There are four types of epiphyses:
- Pressure epiphyses: They are present at the ends of long bones. They are, therefore, articular in nature and take part in the transmission of weight, for example, the head of the femur, lower end of the radius and medial end of the clavicle.
- Traction epiphyses: They are nonarticular in nature and are not involved in the transmission of weight.
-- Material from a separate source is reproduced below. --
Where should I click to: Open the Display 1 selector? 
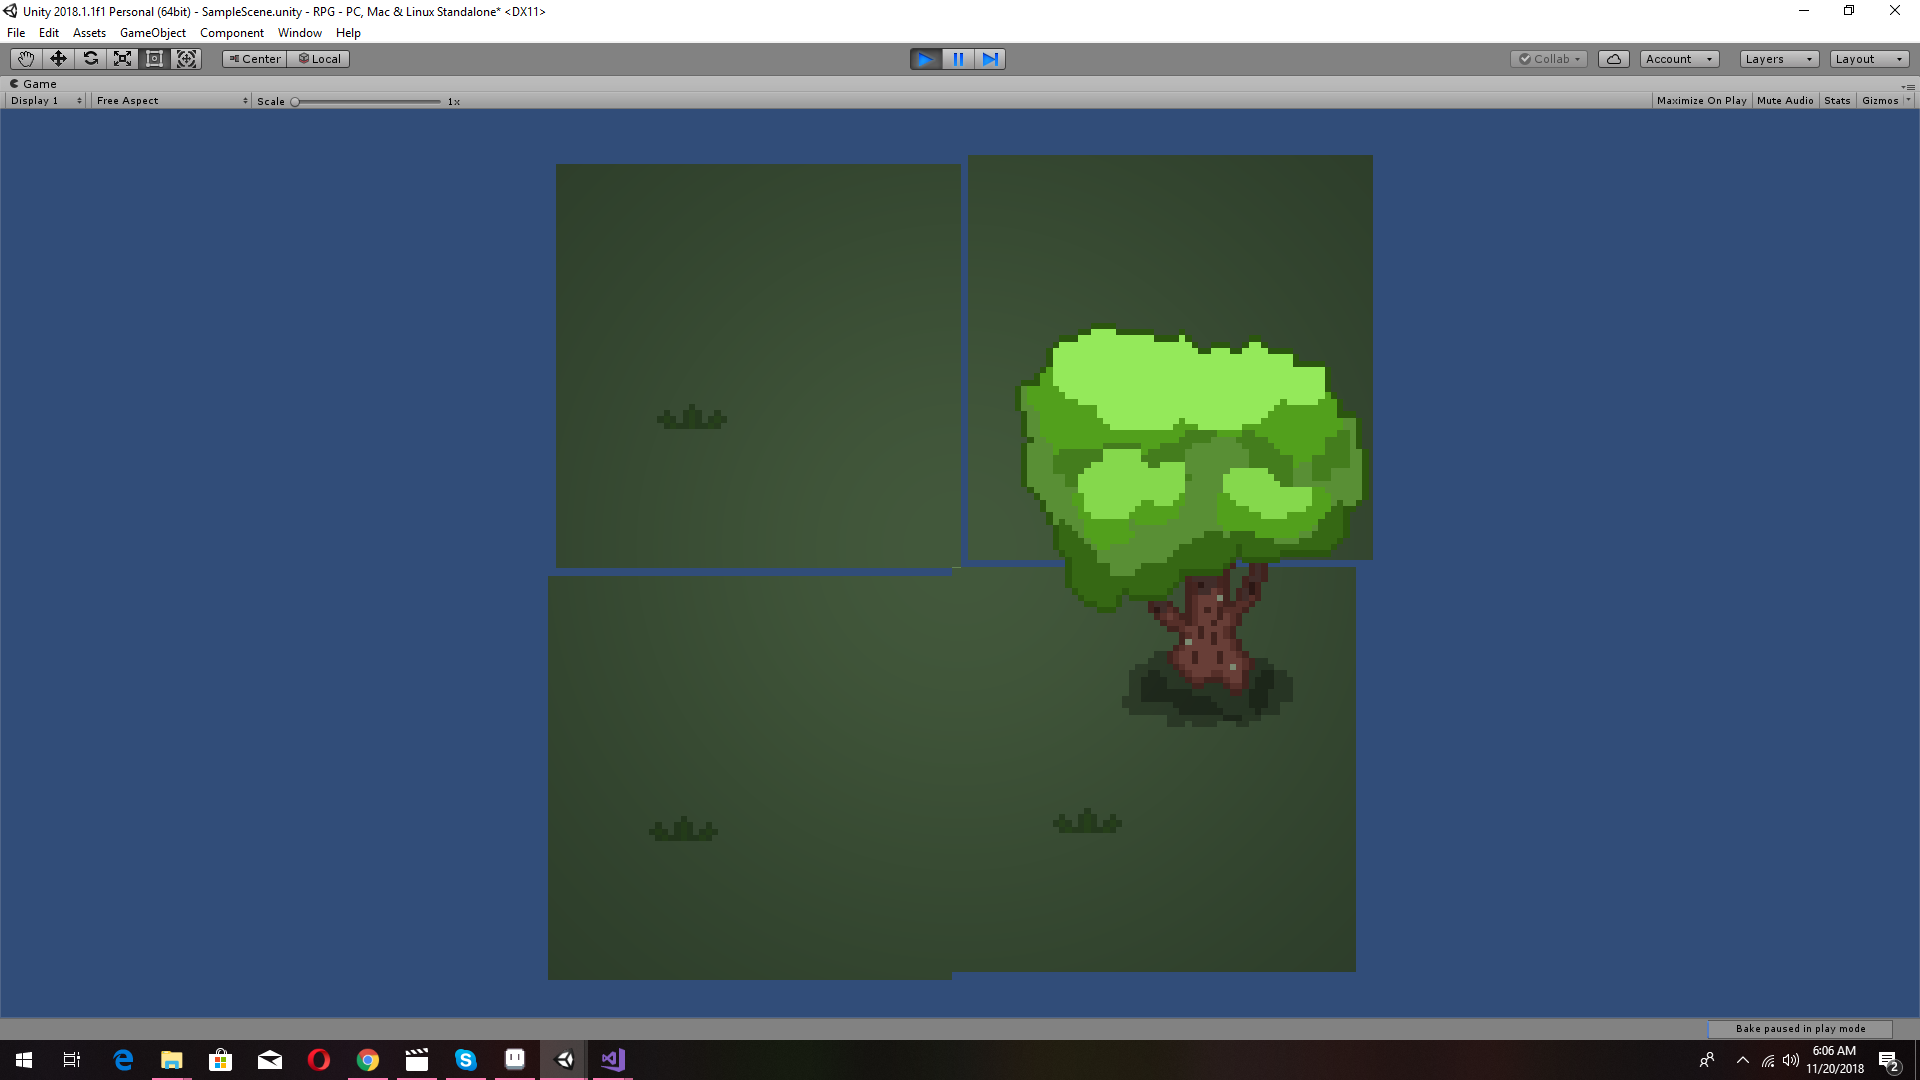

They provide attachment to one or more muscle tendons, which exert traction on it, for example, greater and lesser trochanters of the femur, and greater and lesser tubercles of the humerus.
- Atavistic epiphyses: Phylogenetically, they represent a separate bone, which in man has become fused secondarily to another bone, for example, the coracoid process of the scapula, posterior tubercle of the talus (os trigonum).
- Aberrant epiphyses: They are not always present but appear sometimes, for example, epiphysis at the head of the 1st metacarpal.
Cartilage
Question 1. What is cartilage?
Answer.
The cartilage is a specialized connective tissue, with a rubbery matrix (gel-like matrix) due to the deposition of proteoglycans which provides firmness along with elasticity to the skeletal framework of the body. Phylogenetically, it is older than the bone tissue.
- It is made up of a dense network of collagen or elastic fibres, which provide tensile strength to it.
- Its fibres are embedded in a firm, jelly-like amorphous substance made up of mucopolysaccharides, which allows the cartilage to bear weight without bending.
- It is firm in consistency and has elasticity.
- It is an avascular tissue. The invasion of cartilage by blood vessels results in its calcification and death.
- It has no lymphatics.
- It is well adapted to coat the articular ends of the bone.